• Saturday, December 09, 2023
businessday logo


Why FIFA must save football from ‘Shylocks’

Why FIFA must save football from ‘Shylocks’

…the rot in football fraternity is choking the fun in the game

The rot in football is a vicious cancer found in the players, managers and administrators as well.

FIFA, as the beast we know it to be now, was born in 1974 when Joao Havelange became president.

Sepp Blatter brought in Coca-Cola, and other firms to pay for the development of the game and for sponsoring youth competitions.

That is how football suddenly became a product and many merchants started becoming astonishingly wealthy, taking advantage of the game to the detriment of the fans.

The game of football, ordinarily is meant to be impartial, apolitical and universal, uniting the people every day.

But, the reality is that the game is fast tearing people apart, creating gulfs of mistrust within the circle by virtue of the stakeholders’ insincerity.

Over the years, officials of the Federation of International Football Association (FIFA) have been caught napping over cases of corrupt practices.

Hence, often the outcome of games are not reflections of what happened in the field of play.

In 2010, during qualifications for the World Cup hosted by South Africa, France striker Thierry Henry’s handled assist broke Irish hearts in Paris, denying Giovanni Trapattoni’s team a spot in World Cup 2010.

This opened the debate over the quality of officiating in football, and the need for officials to desist from aiding cheating in football.

Henry was not the first, and he will not be the last, to take advantage of the trust of officials.

Prior to Henry’s incident, in the 2002, World Cup, in a game between Brazil and Turkey at the group stage, Brazil was leading 2-1 with just minutes left of the game when Rivaldo began to waste time at a corner kick.

Irritated by the delay, Turkish player Hakan Unsal kicked the ball in the Brazilian’s direction, striking him in the knee.
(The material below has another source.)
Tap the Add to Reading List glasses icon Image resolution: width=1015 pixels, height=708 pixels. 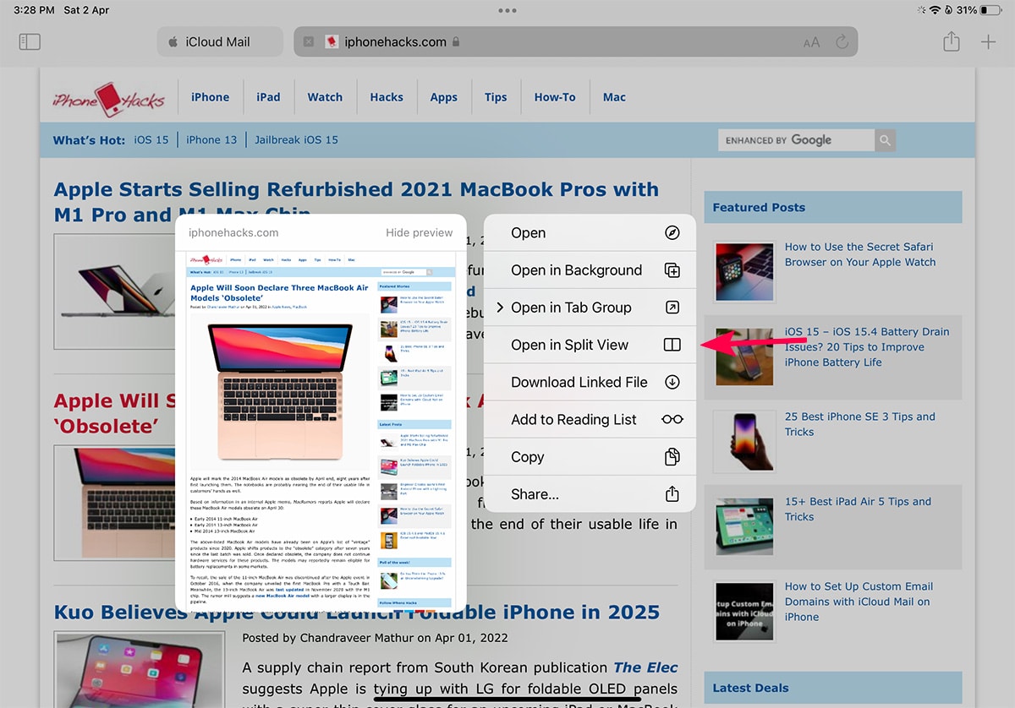coord(672,419)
Rivaldo went down holding his face, and the referee sent off Unsal despite the linesman standing directly beside the Brazilian when he was hit.

Read also: FIFA World Cup Qatar 2022 Team Facts: Will an African team win it? – by MSport

There are many other instances of bias officiating in football at the expense of the helpless fans. Remember the ‘hand of god’ scenario involving Maradona and England.

At the just concluded FIFA Women’s World Cup allegations of sexual misconduct surfaced against the Zambia coach, Bruce Mwape.

Mwape was accused of robbing a player’s breasts after a training session.

At press conferences during the World Cup, Mwape was repeatedly asked about the allegations, which he called “fake” while dismissing suggestions he should resign.

“What are you talking about? I would like to know because there is no way I can retire without reason” he told reporters.

“Maybe your reason is because of what you are reading from the media or from the press, but the truth of the matter should actually come out, not just on rumours.”

As if that was not enough, Luis Rubiales, president of the Royal Spanish Football Federation (RFEF) was also in the news for an alleged immoral act of kissing Jenni Hermoso, a female player on the lips on the presentation stage.

Similarly, Jorge Vilda, the Spain boss was alleged to have grabbed the breast of a female coach during the World Cup final.

Lauren James was seen stamping on the back of Michelle Alozie for out-marking her in the round of 16 game between the Three Lionesses of England, and Super Falcons of Nigeria.

Read also: Qatar conscripts civilians for FIFA World Cup security

FIFA in its true character only suspended James for two matches while in a lesser incident involving Deborah Abiodun, a Nigerian player and a Canadian, Abiodun was issued a red card and suspended for three games.

It is good that FIFA has suspended Luis Rubiales, though provisionally, the issues of Mwape are still pending.

FIFA cannot afford to close its eyes over the murky businesses in the players’ transfer market witnessed every now and then. There is a great need to sanitise, and streamline the transfer market.

Football agency is one loosely regulated business across countries, and it is killing the game.

Besides, the instances of club owners treating players as commodities must be addressed. A good example is in the cases of Benjamin Mendy and Mason Greenwood.

Both were cleared by recognised court of law for their various charges, yet the clubs failed to do the needful by absorbing them and helping them to resurrect their careers.

Clubs are now placing corporate image over and above human beings. FIFA should step in and address this mess or else many ladies will cash on the development to rip-off players.

Moreover, bearing in mind that football is more than just being a sport, it is a source of livelihood, and a way of life, among others; FIFA should take the bull by the horn!